■ WORK TASK
As the lines appear below, please set them down exactly, starting at the first and finishing with the one containing "Copy order ID".

[RECORDS FOR THIS TASK Boundary: Start]

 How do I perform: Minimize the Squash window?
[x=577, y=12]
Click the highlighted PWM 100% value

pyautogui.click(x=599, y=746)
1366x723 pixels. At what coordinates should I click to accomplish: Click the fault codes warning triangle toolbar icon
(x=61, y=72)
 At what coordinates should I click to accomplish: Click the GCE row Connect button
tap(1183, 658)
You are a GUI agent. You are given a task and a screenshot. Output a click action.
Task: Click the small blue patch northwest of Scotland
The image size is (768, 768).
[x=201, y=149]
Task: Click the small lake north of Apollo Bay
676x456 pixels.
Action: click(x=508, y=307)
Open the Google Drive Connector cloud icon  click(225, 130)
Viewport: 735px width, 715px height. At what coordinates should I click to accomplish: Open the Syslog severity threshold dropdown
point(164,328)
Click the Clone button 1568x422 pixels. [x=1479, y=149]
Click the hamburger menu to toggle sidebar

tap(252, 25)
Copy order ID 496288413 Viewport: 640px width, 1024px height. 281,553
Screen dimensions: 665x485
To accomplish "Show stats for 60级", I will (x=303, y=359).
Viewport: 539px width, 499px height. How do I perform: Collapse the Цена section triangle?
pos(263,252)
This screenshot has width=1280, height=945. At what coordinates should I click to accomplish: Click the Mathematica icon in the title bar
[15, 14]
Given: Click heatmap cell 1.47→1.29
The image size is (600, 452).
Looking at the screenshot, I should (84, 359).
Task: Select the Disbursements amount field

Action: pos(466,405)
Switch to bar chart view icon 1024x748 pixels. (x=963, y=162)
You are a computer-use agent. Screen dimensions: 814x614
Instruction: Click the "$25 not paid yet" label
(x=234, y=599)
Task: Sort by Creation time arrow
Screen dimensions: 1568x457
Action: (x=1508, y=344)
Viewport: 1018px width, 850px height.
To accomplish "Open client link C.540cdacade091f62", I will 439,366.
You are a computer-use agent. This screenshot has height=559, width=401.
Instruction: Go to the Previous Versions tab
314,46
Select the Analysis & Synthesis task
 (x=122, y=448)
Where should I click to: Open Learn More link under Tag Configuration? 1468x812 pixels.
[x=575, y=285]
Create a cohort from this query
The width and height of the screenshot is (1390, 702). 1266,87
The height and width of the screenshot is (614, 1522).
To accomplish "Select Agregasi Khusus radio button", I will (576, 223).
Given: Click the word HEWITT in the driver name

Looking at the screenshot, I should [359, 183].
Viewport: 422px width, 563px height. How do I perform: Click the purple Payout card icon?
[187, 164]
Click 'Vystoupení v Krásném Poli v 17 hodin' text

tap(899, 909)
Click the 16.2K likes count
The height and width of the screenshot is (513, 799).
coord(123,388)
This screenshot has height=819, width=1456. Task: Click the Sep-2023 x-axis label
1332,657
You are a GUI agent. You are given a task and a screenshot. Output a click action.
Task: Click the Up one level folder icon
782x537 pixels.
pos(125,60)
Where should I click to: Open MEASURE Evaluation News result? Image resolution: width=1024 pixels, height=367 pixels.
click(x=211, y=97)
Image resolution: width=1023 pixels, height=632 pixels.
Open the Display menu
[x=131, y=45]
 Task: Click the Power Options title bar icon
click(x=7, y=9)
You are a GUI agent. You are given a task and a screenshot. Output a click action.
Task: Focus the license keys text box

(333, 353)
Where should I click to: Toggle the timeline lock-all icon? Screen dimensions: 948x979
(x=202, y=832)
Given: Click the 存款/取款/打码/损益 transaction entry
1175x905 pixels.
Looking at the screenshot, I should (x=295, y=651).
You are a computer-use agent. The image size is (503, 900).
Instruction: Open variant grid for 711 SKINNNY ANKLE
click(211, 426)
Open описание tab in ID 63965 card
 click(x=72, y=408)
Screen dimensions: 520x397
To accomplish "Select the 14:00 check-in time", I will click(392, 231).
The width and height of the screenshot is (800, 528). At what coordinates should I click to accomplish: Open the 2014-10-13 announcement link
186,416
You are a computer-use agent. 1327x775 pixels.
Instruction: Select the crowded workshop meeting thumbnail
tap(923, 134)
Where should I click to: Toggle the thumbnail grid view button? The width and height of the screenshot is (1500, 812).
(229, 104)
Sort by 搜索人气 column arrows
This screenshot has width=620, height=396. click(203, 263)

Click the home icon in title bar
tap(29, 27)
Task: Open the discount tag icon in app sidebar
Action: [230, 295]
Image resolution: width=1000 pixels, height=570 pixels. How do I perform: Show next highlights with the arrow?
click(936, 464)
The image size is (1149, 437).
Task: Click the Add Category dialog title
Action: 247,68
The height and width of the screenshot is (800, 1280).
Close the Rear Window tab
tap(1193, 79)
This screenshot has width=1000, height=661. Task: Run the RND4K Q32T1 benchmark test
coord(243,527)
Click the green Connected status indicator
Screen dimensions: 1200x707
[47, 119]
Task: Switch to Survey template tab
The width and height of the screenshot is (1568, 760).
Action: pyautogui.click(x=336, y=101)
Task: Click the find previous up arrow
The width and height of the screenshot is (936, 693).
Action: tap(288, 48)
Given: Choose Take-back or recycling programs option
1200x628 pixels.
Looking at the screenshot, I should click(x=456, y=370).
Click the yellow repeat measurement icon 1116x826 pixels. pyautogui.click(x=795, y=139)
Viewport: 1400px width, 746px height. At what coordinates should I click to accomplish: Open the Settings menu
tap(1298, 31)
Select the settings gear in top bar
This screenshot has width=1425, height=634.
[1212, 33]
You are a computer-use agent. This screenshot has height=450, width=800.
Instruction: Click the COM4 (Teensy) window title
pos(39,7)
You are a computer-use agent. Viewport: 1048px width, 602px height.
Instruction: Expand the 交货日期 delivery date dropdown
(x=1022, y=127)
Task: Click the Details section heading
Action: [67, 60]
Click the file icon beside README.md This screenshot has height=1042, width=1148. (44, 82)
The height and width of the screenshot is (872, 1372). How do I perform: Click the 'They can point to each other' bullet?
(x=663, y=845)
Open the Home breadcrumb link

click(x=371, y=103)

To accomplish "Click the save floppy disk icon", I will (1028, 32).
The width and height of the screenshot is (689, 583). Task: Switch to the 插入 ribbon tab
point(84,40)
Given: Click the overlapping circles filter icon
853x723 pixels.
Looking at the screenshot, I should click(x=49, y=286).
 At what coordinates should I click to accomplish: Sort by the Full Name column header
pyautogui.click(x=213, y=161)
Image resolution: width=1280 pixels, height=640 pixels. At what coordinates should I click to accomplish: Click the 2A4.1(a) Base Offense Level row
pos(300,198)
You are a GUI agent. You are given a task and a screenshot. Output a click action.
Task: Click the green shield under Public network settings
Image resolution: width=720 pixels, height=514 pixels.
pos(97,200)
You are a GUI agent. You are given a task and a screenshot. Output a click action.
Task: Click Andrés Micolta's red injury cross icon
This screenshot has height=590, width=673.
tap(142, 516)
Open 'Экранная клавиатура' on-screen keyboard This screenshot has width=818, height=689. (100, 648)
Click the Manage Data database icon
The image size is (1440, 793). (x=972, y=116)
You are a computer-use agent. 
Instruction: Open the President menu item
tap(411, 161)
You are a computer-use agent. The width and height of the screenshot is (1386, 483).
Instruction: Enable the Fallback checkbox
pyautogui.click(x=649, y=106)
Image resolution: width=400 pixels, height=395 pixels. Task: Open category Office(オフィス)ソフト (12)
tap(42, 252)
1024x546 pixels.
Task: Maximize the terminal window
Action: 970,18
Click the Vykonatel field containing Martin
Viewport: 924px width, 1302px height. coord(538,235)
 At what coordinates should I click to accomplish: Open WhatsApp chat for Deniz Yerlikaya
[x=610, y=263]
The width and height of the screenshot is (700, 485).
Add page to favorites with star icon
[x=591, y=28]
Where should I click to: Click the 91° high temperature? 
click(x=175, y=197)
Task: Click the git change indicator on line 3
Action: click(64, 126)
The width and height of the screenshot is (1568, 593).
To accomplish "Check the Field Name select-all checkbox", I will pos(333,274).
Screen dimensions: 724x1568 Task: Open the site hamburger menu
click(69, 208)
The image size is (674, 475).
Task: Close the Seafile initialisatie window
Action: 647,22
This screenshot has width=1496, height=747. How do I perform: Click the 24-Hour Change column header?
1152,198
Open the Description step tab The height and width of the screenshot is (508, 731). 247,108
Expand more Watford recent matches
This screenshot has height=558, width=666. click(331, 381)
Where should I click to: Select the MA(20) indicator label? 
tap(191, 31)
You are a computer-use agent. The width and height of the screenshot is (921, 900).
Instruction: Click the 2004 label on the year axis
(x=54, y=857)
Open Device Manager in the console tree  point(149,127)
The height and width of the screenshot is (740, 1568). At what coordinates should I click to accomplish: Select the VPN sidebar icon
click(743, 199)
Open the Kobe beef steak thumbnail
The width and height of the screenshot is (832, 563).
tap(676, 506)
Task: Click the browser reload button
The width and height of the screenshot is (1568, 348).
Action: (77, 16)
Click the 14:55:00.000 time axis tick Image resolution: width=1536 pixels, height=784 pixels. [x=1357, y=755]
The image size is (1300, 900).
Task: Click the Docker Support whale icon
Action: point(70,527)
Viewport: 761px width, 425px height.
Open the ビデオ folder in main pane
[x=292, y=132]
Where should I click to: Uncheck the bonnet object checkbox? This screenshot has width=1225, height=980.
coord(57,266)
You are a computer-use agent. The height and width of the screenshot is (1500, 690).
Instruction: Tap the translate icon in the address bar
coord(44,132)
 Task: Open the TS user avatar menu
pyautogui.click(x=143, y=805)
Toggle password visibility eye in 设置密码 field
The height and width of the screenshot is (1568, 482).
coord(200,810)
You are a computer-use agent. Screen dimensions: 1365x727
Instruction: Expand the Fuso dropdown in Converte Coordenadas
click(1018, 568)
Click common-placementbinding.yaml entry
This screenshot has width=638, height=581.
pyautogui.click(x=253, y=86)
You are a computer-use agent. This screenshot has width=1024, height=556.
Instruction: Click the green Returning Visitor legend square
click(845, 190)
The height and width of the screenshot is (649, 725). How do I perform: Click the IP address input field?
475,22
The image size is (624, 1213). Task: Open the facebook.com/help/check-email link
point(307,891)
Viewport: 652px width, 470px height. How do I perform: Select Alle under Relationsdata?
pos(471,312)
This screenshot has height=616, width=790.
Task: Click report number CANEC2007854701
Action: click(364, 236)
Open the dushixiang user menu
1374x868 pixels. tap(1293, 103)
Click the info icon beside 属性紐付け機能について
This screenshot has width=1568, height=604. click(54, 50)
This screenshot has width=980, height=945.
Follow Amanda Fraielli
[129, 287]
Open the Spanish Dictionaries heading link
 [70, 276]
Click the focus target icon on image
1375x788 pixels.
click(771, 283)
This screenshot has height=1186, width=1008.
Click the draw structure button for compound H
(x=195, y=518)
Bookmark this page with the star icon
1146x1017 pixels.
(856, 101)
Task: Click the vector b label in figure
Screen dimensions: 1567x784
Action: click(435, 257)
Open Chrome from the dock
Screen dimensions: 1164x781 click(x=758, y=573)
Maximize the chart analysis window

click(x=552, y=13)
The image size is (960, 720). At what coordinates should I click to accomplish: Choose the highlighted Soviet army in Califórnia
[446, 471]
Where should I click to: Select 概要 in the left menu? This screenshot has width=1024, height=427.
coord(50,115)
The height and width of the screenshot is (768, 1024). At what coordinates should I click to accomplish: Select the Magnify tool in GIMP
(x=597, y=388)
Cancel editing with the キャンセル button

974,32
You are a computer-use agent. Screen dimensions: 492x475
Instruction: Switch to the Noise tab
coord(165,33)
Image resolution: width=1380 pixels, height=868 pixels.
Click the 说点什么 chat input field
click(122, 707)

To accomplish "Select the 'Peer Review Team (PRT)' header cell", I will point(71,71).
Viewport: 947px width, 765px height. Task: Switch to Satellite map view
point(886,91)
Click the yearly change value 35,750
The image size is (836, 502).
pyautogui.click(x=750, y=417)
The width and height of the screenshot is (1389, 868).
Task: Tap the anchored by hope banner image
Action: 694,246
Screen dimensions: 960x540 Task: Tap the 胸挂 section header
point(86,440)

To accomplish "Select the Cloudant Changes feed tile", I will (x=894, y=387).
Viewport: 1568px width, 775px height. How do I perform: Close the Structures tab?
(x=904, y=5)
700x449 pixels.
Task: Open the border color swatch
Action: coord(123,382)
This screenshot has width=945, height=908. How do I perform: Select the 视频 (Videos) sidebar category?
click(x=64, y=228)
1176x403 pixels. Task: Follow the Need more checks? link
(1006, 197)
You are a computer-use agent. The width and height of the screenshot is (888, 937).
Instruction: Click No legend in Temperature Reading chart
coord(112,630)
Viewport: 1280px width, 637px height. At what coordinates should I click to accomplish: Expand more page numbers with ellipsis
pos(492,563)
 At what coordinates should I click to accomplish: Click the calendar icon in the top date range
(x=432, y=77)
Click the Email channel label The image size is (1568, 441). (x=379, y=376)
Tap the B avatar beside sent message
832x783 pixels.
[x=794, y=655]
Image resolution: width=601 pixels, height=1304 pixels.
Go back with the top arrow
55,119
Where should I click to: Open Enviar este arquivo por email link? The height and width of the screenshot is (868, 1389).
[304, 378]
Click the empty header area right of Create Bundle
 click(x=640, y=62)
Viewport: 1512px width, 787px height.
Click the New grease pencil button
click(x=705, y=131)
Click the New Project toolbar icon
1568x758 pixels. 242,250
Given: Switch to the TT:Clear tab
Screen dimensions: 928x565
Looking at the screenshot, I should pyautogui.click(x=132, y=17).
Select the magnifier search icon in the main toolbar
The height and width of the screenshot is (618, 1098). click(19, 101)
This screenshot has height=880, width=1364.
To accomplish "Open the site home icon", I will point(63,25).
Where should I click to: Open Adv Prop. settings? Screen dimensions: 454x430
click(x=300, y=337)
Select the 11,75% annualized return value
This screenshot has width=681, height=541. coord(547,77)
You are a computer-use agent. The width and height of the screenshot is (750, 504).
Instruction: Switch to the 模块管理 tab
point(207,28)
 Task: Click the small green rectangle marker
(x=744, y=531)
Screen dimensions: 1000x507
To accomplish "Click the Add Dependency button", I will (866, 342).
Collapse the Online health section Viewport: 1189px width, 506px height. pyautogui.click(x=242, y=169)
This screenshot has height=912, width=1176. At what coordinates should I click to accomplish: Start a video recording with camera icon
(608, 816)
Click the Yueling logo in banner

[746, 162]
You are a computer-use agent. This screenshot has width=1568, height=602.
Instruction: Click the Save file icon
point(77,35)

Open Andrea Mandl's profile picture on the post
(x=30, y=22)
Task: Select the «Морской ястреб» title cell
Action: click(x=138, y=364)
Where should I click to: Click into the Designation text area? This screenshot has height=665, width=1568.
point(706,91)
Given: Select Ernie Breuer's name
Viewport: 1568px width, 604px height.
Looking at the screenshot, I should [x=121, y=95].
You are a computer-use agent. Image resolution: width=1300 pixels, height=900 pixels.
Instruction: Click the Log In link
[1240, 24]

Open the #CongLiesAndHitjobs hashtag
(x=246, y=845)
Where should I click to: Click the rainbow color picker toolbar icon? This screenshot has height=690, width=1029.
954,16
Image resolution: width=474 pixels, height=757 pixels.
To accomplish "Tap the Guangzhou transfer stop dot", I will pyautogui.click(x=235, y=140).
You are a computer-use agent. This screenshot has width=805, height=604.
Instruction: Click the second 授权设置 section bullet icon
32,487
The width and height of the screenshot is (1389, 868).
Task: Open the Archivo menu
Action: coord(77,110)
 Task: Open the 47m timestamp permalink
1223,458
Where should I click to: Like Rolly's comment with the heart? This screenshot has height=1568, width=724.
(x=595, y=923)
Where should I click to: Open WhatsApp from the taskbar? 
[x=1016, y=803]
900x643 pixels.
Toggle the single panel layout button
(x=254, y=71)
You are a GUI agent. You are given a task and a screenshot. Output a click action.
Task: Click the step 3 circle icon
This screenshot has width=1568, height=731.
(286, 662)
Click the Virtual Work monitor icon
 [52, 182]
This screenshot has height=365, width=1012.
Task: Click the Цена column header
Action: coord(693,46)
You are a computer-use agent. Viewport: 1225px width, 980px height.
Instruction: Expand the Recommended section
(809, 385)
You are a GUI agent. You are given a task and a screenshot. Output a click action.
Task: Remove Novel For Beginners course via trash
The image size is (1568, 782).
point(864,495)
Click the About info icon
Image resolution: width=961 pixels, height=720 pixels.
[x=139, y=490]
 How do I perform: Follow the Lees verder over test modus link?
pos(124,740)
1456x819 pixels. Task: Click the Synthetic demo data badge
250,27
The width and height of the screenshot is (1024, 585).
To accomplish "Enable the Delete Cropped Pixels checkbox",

[RECORDS FOR THIS TASK Boundary: End]

■ TASK RESULT
 How do I perform: Minimize the Squash window?
[x=577, y=12]
Click the highlighted PWM 100% value

pyautogui.click(x=599, y=746)
1366x723 pixels. At what coordinates should I click to accomplish: Click the fault codes warning triangle toolbar icon
(x=61, y=72)
 At what coordinates should I click to accomplish: Click the GCE row Connect button
tap(1183, 658)
You are a GUI agent. You are given a task and a screenshot. Output a click action.
Task: Click the small blue patch northwest of Scotland
The image size is (768, 768).
[x=201, y=149]
Task: Click the small lake north of Apollo Bay
676x456 pixels.
Action: click(x=508, y=307)
Open the Google Drive Connector cloud icon  click(225, 130)
Viewport: 735px width, 715px height. At what coordinates should I click to accomplish: Open the Syslog severity threshold dropdown
point(164,328)
Click the Clone button 1568x422 pixels. [x=1479, y=149]
Click the hamburger menu to toggle sidebar

tap(252, 25)
Copy order ID 496288413 Viewport: 640px width, 1024px height. 281,553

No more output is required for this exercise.